If a magazine needs to be inserted by a local broadcaster, the central broadcaster can leave a hole (one or more contiguous blank scan lines) in the raster during the original process of encoding the teletext information for transmission in a video signal. The local broadcaster is then able to insert a new magazine into the data stream by inserting the new magazine into the scan lines that make up the hole. In this manner, the information already present on the signal need not be processed at all in order to insert new material. It will be understood that more than one hole can be left, according to the number of magazines to be added.

It may be desirable to extract a particular magazine from a video teletext signal and transfer it to another video signal. If this is attempted without the invention, an intelligent processor would be needed to detect the desired magazine and to store all of the pages thereof as they are received. The pages would then be repackaged for insertion on the second video signal. If, however, scan line assignment according to the invention is used, only the lines assigned to the magazine to be bridged need be detected, and it is not necessary to store the entire magazine in a buffer memory for bridging.A much smaller memory is therefore needed for data bridging according to the invention than would conventionally be necessary, since the data extracted from the pertinent scan lines in each field can be bridged (i.e., inserted into the second signal) and then erased from the buffer memory before it is necessary to store the data from the corresponding scan lines of the next field.

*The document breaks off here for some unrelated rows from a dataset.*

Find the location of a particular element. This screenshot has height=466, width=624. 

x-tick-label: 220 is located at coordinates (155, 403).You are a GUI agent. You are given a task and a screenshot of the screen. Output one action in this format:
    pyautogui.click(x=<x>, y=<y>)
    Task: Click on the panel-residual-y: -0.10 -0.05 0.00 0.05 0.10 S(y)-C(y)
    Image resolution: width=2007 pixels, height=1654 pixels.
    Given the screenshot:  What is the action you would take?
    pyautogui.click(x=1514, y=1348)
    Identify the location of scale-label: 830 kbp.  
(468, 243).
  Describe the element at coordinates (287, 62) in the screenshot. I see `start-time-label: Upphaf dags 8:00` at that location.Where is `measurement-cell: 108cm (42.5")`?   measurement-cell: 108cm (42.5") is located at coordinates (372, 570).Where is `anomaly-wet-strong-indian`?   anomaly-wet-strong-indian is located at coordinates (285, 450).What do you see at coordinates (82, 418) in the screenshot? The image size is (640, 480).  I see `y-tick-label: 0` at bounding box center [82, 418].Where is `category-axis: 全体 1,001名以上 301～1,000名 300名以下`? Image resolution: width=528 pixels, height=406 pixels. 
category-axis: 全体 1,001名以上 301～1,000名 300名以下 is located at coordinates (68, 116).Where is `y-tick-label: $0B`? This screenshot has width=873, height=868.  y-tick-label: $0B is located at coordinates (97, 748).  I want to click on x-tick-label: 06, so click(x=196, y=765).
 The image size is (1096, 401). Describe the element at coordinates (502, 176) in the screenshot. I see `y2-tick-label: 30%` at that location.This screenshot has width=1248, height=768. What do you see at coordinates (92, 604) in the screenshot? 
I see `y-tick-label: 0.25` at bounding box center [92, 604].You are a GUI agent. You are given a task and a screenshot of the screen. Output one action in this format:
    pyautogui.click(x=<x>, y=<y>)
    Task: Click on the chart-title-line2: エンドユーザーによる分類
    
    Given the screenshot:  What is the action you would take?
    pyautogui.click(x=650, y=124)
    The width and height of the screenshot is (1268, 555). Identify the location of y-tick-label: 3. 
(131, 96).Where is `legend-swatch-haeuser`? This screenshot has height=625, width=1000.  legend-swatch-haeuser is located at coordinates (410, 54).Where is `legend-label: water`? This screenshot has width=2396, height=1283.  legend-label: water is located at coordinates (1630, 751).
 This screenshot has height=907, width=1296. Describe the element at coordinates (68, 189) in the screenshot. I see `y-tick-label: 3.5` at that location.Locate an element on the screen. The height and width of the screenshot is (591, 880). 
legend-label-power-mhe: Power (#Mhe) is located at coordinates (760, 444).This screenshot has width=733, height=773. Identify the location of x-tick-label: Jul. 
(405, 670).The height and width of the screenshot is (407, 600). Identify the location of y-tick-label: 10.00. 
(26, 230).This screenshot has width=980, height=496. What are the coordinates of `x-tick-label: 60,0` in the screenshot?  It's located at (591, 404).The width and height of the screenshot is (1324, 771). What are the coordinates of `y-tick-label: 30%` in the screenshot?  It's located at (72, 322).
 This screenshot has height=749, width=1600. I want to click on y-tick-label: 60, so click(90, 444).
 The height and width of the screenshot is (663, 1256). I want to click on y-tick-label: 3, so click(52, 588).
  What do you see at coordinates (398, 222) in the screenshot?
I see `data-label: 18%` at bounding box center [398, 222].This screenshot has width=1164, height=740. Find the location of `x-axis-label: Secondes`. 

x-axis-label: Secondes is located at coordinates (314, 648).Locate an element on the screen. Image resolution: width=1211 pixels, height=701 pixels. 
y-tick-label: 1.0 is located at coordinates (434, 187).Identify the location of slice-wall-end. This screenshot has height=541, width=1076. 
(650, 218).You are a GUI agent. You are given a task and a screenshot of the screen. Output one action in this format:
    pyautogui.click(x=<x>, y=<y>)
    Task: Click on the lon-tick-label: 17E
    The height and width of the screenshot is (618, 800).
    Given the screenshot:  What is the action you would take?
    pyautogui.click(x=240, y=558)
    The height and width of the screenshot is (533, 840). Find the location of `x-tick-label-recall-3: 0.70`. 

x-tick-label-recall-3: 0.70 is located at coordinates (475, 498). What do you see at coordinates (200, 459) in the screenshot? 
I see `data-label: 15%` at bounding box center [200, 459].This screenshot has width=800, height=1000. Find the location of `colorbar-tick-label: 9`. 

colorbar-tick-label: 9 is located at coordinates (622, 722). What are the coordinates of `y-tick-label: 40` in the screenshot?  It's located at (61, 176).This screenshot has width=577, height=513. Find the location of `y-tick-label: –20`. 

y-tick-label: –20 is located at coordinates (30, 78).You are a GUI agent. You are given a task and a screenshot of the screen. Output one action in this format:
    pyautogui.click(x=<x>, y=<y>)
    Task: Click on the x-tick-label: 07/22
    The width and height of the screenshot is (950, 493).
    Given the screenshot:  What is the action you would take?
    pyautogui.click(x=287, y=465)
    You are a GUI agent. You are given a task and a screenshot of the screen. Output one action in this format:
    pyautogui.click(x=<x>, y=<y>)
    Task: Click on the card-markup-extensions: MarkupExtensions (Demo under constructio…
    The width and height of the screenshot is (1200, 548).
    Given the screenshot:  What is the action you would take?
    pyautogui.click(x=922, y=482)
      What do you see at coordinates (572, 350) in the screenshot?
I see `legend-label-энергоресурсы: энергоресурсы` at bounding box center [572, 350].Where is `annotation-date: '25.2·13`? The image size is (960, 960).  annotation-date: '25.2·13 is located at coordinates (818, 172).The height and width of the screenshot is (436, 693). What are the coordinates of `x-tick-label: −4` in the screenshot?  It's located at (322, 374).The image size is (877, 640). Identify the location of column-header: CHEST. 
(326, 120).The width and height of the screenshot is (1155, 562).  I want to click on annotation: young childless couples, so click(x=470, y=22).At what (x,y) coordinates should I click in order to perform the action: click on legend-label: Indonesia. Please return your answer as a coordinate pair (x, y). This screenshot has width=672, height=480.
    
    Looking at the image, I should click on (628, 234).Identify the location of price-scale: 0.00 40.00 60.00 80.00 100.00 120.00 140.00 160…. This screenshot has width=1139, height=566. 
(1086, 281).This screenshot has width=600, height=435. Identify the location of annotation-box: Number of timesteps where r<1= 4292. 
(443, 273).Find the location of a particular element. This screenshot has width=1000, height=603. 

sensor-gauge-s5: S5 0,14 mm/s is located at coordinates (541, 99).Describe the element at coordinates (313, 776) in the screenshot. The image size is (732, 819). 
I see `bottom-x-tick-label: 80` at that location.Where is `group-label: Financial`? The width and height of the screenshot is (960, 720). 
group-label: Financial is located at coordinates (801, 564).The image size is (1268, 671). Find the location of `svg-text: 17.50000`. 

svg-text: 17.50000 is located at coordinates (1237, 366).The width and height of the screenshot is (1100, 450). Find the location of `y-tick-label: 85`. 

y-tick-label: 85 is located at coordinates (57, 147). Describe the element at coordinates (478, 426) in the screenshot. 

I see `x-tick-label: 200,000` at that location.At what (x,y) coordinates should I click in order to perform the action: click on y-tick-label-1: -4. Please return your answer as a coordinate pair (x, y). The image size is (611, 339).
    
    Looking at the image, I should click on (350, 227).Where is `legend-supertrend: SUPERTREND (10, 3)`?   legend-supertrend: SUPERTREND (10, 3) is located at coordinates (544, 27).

Thus, assigning data channels or magazines to specific video signal scan line numbers permits many processes to be implemented in a teletext service simply and inexpensively, and allows versatility in formatting the data for transmission.

It will be clear that the invention is applicable to any system in which encoded information is transmitted by means of a video signal.

Many variations and modifications of the process disclosed herein will be apparent to those skilled in the art. Accordingly, the scope of the invention is to be limited only by the terms of the appended claims.

Claims (6)

Claims

1. A process for transmitting information by means of a video signal, comprising transmitting each of n sets of data (n being a natural number greater than 1), in time-multiplexed manner, on a respective channel, each said channel being a respective set Aj (ibeing a natural number from 1 to n, inclusive) of at least one predetermined scan line of a video signal raster, and so transmitting each said set of data repeatedly and continuously.

2. The process of claim 1, wherein at least two said sets of data have different cycle times.

3. A method for processing information carried by means of a video signal, comprising the steps of: receiving a first data-carrying video signal that has been transmitted by means of the process of claim 1; storing the ith said set of data by storing only the portoin of said first signal corresponding to the scan lines included in said set Aj; and inserting the stored data into a second video signal.

4. The method of claim 3, wherein said inserting step is begun before the completion of said storing step.

5. A method for processing information carried by means of a video signal, comprising the steps of: receiving a video signal that has been transmitted by the process of claim 1, at least one set of one or more scan lines carrying no data information; and retransmitting said signal, inserting additional information into the portion of said signal corresponding to said one set of one or more scan lines that previously carried no data information.

6. A method for processing information carried by means of a video signal, comprising the steps of: receiving a video signal that has been transmitted by the process of claim 1; and retransmitting said signal, the portion of said signal corresponding to the scan lines of one said set Aj being deleted and additional information being inserted into said portion of said signal for the retransmission.